> **REQUIRED ACTION**
Copy each record exactly and skip its pictures.

> **PROVIDED INFORMATION**
-- Opening Marker --

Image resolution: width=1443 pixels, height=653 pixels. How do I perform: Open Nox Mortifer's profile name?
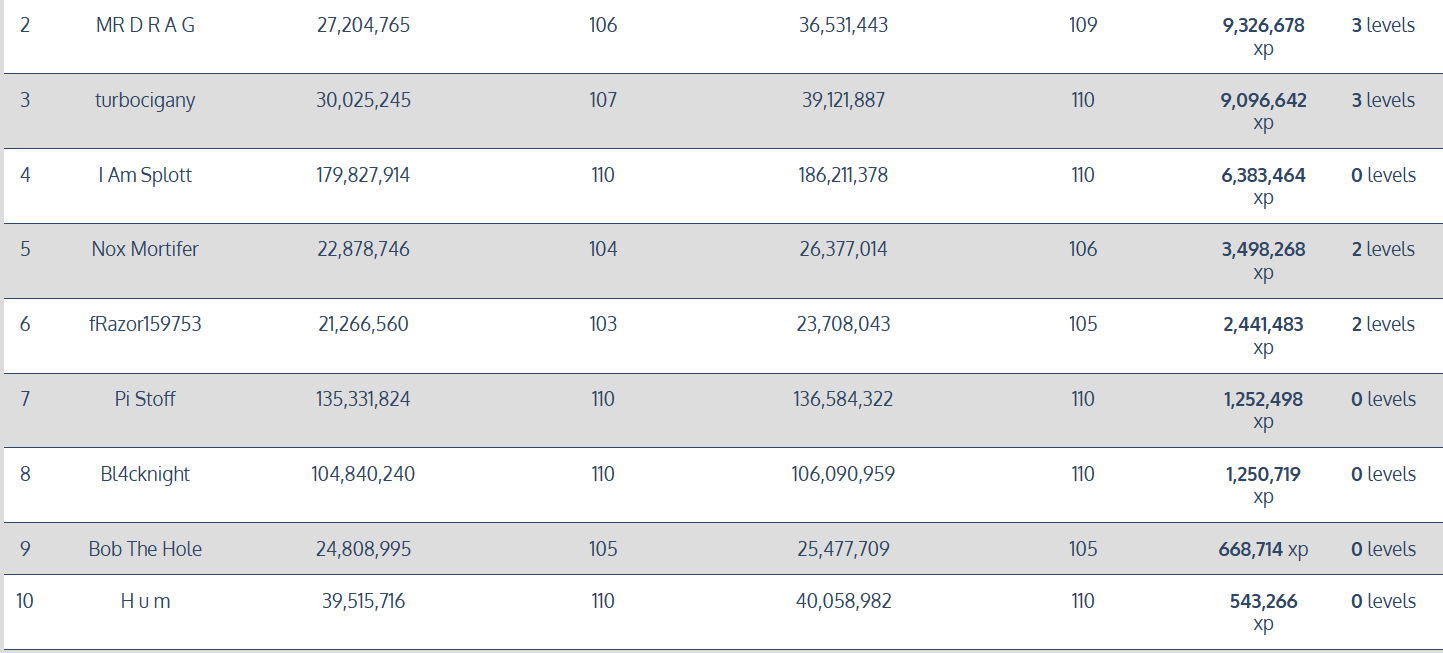pyautogui.click(x=145, y=250)
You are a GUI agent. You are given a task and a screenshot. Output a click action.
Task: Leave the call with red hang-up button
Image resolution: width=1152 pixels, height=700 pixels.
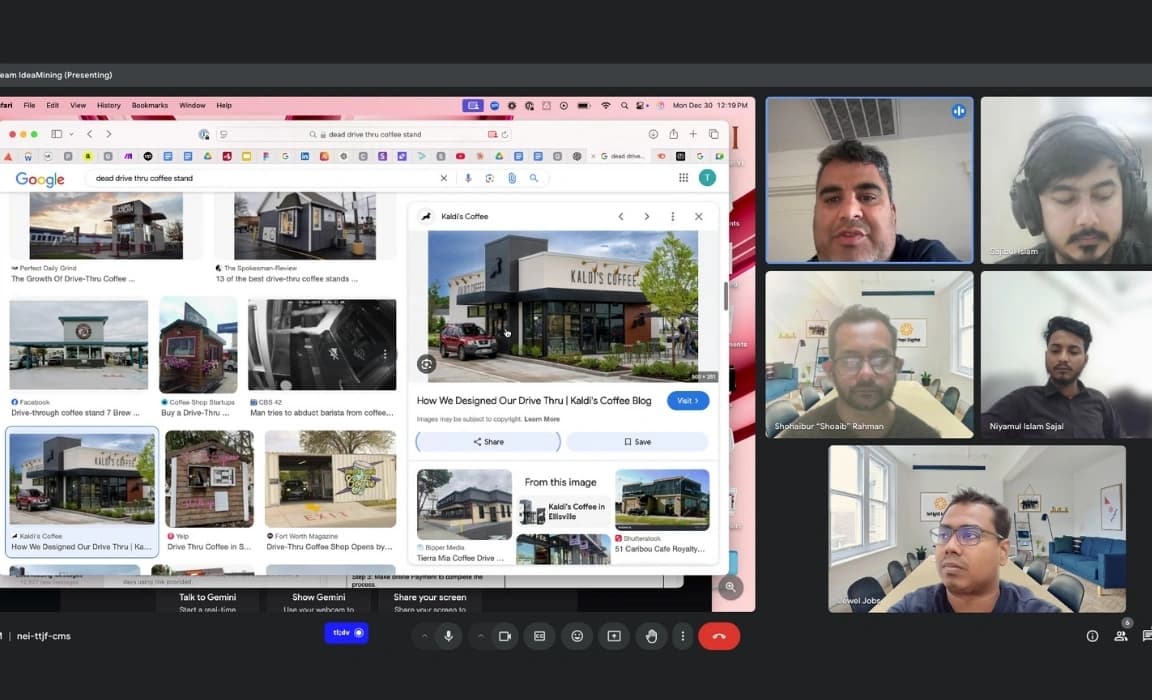coord(718,636)
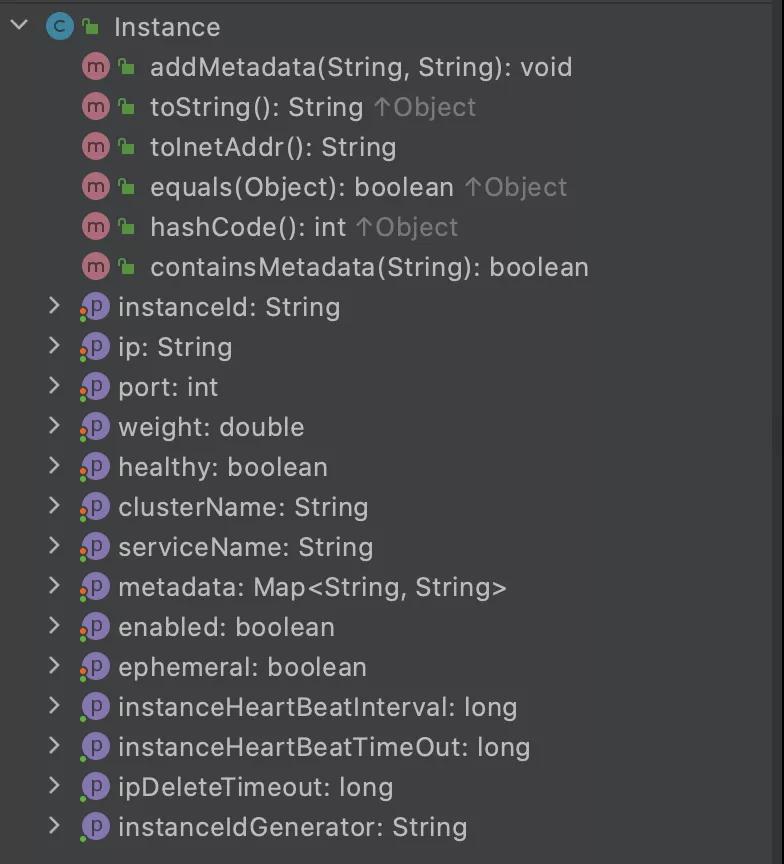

-- Closing Marker --

> **RESPONSE TO THIS TASK**
Image resolution: width=1443 pixels, height=653 pixels. How do I perform: Open Nox Mortifer's profile name?
pyautogui.click(x=145, y=250)
You are a GUI agent. You are given a task and a screenshot. Output a click action.
Task: Leave the call with red hang-up button
Image resolution: width=1152 pixels, height=700 pixels.
coord(718,636)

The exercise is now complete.